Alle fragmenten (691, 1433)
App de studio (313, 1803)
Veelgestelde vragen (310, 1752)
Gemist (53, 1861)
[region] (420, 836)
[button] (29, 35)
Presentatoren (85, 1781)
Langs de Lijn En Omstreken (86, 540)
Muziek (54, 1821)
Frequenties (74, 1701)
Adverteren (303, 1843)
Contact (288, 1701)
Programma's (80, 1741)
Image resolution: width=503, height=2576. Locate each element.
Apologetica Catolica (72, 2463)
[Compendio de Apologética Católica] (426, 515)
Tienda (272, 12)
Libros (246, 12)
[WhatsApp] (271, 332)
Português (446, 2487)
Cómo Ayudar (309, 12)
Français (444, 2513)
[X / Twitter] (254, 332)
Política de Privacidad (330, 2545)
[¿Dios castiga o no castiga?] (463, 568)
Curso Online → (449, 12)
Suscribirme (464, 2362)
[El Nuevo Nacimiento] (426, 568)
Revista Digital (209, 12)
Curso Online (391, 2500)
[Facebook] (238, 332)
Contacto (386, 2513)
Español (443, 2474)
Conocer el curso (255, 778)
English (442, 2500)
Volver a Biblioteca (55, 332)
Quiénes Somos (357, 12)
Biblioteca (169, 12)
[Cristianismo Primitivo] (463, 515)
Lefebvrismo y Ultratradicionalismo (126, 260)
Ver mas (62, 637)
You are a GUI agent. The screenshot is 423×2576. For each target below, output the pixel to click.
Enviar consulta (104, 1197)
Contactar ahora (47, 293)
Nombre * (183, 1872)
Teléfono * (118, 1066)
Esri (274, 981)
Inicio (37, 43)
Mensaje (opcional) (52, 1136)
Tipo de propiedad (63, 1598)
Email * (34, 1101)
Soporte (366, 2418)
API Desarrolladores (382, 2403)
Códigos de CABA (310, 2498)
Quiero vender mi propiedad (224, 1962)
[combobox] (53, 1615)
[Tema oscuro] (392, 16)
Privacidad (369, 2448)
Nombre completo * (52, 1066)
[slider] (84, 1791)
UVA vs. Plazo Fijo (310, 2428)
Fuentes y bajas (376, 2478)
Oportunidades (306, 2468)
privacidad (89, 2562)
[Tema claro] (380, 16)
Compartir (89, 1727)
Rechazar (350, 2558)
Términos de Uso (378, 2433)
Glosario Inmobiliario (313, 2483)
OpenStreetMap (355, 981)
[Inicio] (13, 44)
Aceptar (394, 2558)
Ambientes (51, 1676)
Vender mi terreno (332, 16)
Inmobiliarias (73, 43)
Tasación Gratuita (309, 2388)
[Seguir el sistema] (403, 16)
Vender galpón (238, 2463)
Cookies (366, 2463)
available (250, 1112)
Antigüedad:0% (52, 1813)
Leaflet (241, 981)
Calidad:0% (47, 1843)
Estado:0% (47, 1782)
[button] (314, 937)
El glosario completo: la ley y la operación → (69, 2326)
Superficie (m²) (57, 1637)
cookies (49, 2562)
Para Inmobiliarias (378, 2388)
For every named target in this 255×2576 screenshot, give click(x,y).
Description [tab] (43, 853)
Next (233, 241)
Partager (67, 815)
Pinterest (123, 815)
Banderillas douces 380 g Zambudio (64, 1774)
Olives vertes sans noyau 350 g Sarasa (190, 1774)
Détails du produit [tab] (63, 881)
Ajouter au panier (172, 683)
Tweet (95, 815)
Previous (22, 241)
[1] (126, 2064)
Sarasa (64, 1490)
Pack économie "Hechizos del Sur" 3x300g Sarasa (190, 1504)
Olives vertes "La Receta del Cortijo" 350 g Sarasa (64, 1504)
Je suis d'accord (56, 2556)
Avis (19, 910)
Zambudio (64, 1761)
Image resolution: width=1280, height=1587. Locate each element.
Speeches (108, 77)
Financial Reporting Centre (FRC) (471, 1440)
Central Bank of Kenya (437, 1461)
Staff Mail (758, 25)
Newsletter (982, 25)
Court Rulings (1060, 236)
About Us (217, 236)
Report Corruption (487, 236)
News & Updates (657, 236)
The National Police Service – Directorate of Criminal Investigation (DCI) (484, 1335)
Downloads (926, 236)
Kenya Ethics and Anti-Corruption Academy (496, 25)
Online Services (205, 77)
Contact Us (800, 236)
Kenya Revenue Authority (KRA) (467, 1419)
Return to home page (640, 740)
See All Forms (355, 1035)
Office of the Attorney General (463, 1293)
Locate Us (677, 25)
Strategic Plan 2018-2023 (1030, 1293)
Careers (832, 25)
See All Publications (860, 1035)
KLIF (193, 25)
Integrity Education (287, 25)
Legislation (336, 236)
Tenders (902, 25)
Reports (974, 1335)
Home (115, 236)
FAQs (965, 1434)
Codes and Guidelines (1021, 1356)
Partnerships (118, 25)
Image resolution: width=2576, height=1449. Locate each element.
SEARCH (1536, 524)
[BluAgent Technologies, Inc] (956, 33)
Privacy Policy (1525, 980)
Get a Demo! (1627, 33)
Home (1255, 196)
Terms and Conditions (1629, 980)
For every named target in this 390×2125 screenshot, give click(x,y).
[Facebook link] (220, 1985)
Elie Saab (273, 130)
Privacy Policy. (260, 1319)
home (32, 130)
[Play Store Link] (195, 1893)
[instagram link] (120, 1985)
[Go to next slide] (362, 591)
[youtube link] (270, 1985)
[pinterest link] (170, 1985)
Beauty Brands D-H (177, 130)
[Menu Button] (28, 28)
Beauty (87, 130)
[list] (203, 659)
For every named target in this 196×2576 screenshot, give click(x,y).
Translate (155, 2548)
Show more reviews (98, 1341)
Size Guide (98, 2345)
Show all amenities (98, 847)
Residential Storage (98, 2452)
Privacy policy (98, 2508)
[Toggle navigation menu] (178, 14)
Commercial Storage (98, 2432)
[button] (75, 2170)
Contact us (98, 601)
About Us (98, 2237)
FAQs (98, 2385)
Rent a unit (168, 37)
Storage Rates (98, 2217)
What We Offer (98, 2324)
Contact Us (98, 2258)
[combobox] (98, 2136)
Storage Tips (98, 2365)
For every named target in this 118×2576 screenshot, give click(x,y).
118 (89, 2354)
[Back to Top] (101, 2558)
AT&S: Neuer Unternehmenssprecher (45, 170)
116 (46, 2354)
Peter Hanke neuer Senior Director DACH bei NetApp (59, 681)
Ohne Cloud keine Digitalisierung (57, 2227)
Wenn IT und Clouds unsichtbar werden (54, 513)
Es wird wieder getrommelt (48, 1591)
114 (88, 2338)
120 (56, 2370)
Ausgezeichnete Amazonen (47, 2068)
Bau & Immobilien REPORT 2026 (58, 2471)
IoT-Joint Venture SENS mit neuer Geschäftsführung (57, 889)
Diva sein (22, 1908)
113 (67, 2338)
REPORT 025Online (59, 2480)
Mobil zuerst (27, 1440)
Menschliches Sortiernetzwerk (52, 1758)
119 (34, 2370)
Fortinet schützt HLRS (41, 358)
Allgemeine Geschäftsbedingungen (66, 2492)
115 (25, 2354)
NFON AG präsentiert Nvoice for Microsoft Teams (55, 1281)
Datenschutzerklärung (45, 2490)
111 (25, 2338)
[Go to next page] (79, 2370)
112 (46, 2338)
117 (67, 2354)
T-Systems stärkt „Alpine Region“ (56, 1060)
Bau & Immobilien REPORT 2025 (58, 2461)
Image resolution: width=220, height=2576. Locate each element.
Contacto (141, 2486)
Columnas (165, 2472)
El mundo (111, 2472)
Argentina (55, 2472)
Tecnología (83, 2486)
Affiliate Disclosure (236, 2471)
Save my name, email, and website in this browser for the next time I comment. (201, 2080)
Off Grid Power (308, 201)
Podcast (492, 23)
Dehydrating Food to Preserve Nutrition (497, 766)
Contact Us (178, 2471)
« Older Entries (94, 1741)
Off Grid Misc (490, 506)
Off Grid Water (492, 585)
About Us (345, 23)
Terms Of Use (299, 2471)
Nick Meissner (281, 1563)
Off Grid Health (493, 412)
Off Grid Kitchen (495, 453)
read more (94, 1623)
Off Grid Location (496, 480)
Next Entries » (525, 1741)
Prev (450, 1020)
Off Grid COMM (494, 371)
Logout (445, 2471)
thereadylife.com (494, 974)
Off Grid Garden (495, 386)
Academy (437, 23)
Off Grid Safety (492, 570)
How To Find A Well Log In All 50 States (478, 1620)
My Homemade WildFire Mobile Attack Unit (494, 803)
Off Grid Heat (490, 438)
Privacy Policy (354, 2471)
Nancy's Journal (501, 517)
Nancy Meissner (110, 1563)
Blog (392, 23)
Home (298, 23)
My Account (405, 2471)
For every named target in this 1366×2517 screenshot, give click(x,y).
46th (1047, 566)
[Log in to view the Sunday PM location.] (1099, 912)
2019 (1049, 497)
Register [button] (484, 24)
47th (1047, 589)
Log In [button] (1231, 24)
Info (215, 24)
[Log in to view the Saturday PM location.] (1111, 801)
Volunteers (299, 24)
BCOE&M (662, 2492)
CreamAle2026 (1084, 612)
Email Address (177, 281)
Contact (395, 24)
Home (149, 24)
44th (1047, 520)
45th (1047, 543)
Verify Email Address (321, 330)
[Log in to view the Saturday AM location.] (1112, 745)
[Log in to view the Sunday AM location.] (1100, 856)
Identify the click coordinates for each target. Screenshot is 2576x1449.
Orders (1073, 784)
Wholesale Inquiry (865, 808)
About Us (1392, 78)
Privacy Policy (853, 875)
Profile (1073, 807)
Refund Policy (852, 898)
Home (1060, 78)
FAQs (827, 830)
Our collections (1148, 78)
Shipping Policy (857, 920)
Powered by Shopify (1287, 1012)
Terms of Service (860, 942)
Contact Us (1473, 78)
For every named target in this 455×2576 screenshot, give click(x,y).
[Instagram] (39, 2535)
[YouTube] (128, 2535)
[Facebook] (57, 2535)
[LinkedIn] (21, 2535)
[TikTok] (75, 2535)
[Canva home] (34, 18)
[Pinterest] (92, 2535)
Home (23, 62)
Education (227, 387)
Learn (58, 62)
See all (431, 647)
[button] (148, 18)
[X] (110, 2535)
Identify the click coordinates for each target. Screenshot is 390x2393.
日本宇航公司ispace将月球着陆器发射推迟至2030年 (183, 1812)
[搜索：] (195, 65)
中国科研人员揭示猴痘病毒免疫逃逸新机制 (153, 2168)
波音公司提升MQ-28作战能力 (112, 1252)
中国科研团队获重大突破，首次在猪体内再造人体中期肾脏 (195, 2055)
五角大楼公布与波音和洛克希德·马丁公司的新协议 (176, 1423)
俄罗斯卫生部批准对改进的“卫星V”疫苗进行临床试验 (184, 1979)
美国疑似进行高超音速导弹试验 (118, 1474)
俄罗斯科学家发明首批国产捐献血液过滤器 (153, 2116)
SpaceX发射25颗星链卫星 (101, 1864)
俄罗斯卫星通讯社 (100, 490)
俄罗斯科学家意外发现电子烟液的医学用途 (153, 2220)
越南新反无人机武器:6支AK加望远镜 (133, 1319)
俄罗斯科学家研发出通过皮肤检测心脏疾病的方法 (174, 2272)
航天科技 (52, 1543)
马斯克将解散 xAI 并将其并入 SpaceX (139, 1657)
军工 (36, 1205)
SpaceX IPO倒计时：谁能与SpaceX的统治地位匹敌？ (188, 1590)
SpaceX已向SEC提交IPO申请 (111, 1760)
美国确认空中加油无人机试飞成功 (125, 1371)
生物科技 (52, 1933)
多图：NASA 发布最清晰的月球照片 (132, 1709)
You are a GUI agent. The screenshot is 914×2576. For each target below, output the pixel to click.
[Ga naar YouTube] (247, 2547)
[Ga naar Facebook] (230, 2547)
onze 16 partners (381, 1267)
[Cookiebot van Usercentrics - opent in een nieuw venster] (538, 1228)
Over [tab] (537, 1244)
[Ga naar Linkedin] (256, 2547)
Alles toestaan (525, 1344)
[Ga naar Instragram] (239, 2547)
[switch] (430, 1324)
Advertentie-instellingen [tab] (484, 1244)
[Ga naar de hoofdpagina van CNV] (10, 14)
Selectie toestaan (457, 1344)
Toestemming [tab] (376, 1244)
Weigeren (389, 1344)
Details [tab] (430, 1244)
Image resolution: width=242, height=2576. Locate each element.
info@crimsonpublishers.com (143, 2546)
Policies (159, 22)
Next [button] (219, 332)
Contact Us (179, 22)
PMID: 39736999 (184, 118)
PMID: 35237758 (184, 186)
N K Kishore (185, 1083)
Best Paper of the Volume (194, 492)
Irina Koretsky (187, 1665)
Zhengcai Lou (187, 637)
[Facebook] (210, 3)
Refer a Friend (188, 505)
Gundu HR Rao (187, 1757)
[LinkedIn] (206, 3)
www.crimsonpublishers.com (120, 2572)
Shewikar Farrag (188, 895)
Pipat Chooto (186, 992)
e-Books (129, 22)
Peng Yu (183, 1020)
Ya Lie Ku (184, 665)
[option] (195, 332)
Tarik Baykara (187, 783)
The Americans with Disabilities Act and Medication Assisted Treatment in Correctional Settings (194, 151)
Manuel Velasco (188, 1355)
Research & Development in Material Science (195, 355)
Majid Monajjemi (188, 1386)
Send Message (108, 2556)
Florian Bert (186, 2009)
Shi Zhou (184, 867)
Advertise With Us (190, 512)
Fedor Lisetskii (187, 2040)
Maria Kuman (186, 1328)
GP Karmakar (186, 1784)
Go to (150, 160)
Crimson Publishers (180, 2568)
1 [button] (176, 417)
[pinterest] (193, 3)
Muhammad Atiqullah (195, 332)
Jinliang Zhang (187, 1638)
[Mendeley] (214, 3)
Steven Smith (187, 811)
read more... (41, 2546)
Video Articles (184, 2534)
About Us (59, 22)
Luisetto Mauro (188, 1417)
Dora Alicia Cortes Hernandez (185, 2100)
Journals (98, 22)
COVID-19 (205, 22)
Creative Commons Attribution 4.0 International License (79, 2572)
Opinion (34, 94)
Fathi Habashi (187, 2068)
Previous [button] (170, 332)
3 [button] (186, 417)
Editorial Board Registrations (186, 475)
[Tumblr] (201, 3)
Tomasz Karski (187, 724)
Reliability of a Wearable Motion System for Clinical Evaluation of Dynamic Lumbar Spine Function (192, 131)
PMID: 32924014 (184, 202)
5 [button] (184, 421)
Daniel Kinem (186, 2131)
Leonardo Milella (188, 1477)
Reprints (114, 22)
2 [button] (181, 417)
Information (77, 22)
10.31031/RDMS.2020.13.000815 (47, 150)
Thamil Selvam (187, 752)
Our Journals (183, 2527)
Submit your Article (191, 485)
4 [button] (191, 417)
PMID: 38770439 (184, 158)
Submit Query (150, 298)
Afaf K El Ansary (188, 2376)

_Your instructions:_ Take the listing above and repeat exactly the lines from the one containing "Off Grid Power (308, 201)" through the one containing "46th (1047, 566)", both included.

_Response to the task:_
Off Grid Power (308, 201)
Podcast (492, 23)
Dehydrating Food to Preserve Nutrition (497, 766)
Contact Us (178, 2471)
« Older Entries (94, 1741)
Off Grid Misc (490, 506)
Off Grid Water (492, 585)
About Us (345, 23)
Terms Of Use (299, 2471)
Nick Meissner (281, 1563)
Off Grid Health (493, 412)
Off Grid Kitchen (495, 453)
read more (94, 1623)
Off Grid Location (496, 480)
Next Entries » (525, 1741)
Prev (450, 1020)
Off Grid COMM (494, 371)
Logout (445, 2471)
thereadylife.com (494, 974)
Off Grid Garden (495, 386)
Academy (437, 23)
Off Grid Safety (492, 570)
How To Find A Well Log In All 50 States (478, 1620)
My Homemade WildFire Mobile Attack Unit (494, 803)
Off Grid Heat (490, 438)
Privacy Policy (354, 2471)
Nancy's Journal (501, 517)
Nancy Meissner (110, 1563)
Blog (392, 23)
Home (298, 23)
My Account (405, 2471)
For every named target in this 1366×2517 screenshot, give click(x,y).
46th (1047, 566)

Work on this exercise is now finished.